Чтобы именно ты не подключился - практически нереально, но затруднить или усложнить тебе жизнь - вполне. Зависит от хостера. Если это рашкин-хостеры, то 1 Гбит ддоса они вряд-ли выдержат. Если у тебя серьёзный дедик, в крутом датацентре Ирландии - до 10/20 Гбит он вытянет (с трудом) при наличии порта 10-50 Гбит (что редкость). Сумма такого оборудования в месяц около 30-60 штук деревянных в европе в месяц. Вряд-ли именно ты потянешь такое.

menangen ★★★★★
()

Чтобы тебя не ддосили, открой только ipV6 и нигде не пали его :-)

menangen ★★★★★
()

Можно ли каким-то способом заддосить мой сервер извне, чтобы я не смог к нему подключиться удаленно?

Ответами провайдерского DNS твоему серверу.

e000xf000h
()

Усложним задачу. Есть два сервера. С помощью iptables сервера блокируют все входящие пакеты со всех ип, кроме одного. На одном сервере используется REJECT, а на другом DROP, сервера одинаковые из находятся в одной AS. Какой из них ляжет быстрей.
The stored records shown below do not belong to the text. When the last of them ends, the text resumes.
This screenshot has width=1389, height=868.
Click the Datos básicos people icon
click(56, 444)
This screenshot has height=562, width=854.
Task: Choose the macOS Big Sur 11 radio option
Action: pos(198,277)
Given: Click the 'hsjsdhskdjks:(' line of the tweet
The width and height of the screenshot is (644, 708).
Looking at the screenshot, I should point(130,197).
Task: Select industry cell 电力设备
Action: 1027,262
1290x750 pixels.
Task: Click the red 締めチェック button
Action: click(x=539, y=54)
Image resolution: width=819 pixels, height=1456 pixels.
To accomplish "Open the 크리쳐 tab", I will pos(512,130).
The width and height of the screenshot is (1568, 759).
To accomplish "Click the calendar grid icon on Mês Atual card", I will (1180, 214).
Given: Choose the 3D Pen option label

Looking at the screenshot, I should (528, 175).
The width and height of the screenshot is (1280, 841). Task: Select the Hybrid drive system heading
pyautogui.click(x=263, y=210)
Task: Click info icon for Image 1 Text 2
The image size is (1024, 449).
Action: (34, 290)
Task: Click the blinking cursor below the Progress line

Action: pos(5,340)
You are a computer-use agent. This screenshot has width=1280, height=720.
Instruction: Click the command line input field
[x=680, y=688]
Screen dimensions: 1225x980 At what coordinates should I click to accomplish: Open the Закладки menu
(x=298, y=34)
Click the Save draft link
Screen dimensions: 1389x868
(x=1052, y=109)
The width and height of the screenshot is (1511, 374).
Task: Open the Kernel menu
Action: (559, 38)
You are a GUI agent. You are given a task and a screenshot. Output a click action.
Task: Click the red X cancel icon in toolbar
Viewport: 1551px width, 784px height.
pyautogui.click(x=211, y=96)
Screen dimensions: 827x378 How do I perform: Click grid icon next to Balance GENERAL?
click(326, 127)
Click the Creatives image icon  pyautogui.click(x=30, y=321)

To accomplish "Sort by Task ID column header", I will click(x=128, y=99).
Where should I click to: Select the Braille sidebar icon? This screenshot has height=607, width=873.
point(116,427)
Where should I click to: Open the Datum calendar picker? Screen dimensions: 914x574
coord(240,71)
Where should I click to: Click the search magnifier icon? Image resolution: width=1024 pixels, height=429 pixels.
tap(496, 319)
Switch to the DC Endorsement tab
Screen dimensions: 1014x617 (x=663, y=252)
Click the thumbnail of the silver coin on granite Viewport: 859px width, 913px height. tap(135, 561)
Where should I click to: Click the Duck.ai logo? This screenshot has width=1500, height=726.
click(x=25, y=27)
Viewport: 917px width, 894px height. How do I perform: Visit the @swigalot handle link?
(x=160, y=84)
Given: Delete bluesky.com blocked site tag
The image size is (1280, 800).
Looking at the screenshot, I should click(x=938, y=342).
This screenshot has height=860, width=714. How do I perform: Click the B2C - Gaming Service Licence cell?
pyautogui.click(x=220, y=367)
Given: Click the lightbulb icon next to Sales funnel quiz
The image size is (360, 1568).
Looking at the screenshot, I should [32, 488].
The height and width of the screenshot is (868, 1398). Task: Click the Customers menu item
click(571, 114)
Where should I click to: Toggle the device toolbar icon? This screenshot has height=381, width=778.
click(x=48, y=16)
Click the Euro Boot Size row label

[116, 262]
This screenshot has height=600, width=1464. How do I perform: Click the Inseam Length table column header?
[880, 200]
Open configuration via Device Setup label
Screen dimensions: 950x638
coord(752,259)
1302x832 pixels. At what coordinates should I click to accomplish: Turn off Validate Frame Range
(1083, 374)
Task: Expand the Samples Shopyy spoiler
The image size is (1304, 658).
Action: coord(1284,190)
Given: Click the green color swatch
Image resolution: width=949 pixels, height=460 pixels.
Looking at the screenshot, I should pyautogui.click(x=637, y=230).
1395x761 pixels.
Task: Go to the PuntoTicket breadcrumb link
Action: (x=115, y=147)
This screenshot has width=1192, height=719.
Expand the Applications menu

И какова вероятность вычислить тот один разблокированный ipv4 адрес, если известно что ТС живет в Москве и у него NAT. И что быстрей произойдет, сервер отключат в ДЦ или ляжет ДЦ или клиенту начнут предлагать перейти на план с DDoS protection.

anonymous_sama ★★★★★
()
Ответ на: комментарий от anonymous_sama

REJECT всегда отвечает анричибл, а DROP ничего не отвечает. Если входящий канал шире, чем исходящий, то, скорее всего, первый сервер ляжет быстрее.

Xenonaut
() автор топика
Вы не можете добавлять комментарии в эту тему. Тема перемещена в архив.